To simplify matters, most frameworks implement their own mechanisms on top of Composer packages. Some call them "plugins", others "modules", "bundles" or "packages". They have in common that they follow some sort of predefined directory layout together with a naming convention that lets you refer to resources in the package. In Symfony, for example, you can refer to a Twig template profiler.html.twig located in FancyProfilerBundle like this:


This only works if you use Symfony, of course. If you want to use the FancyProfiler in a different framework, the current best practice is to extract the framework-agnostic PHP code into a separate package (the FancyProfiler "library") and put everything else into "plugins", "modules" and "bundles" tied to the chosen framework. This leads to several problems:

  • You need to duplicate many resource files: images, CSS files or translation catalogs hardly depend on one single framework. If you use a widespread templating engine like Twig, then even your templates will be very similar across frameworks.
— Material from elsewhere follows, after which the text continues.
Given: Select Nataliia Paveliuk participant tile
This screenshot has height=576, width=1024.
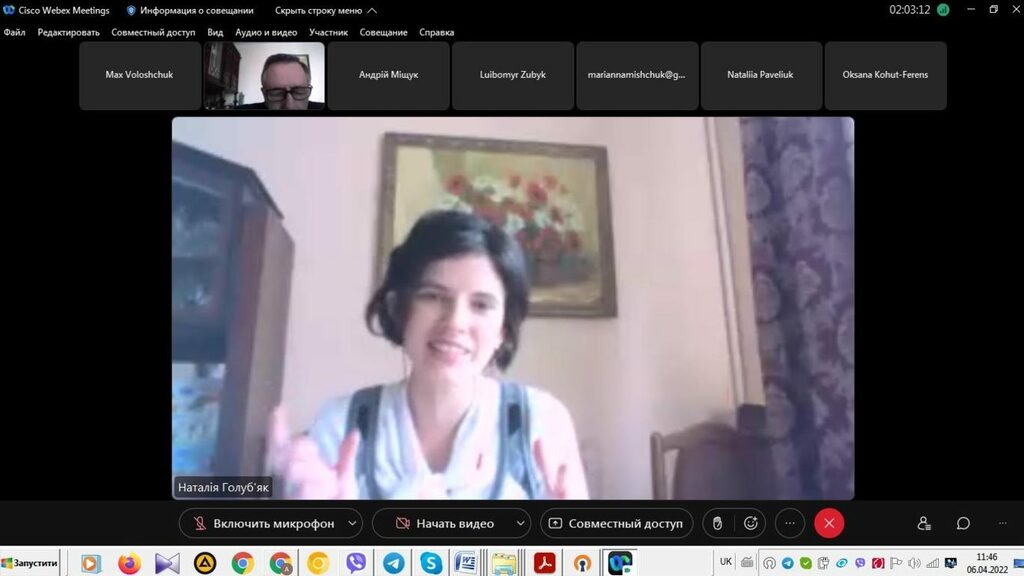Looking at the screenshot, I should click(x=761, y=75).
  • You need to maintain many packages: The core library plus one package per supported framework. That's a lot of maintenance work.

Wouldn't it be nice if this could be simplified?


One and a half years ago I talked about this problem with Beau Simensen and several others at PHP-FIG. I wrote a blog post about The Power of Uniform Resource Location in PHP. Many people joined the discussion. The understanding of the problem and its solution got riper as we spoke.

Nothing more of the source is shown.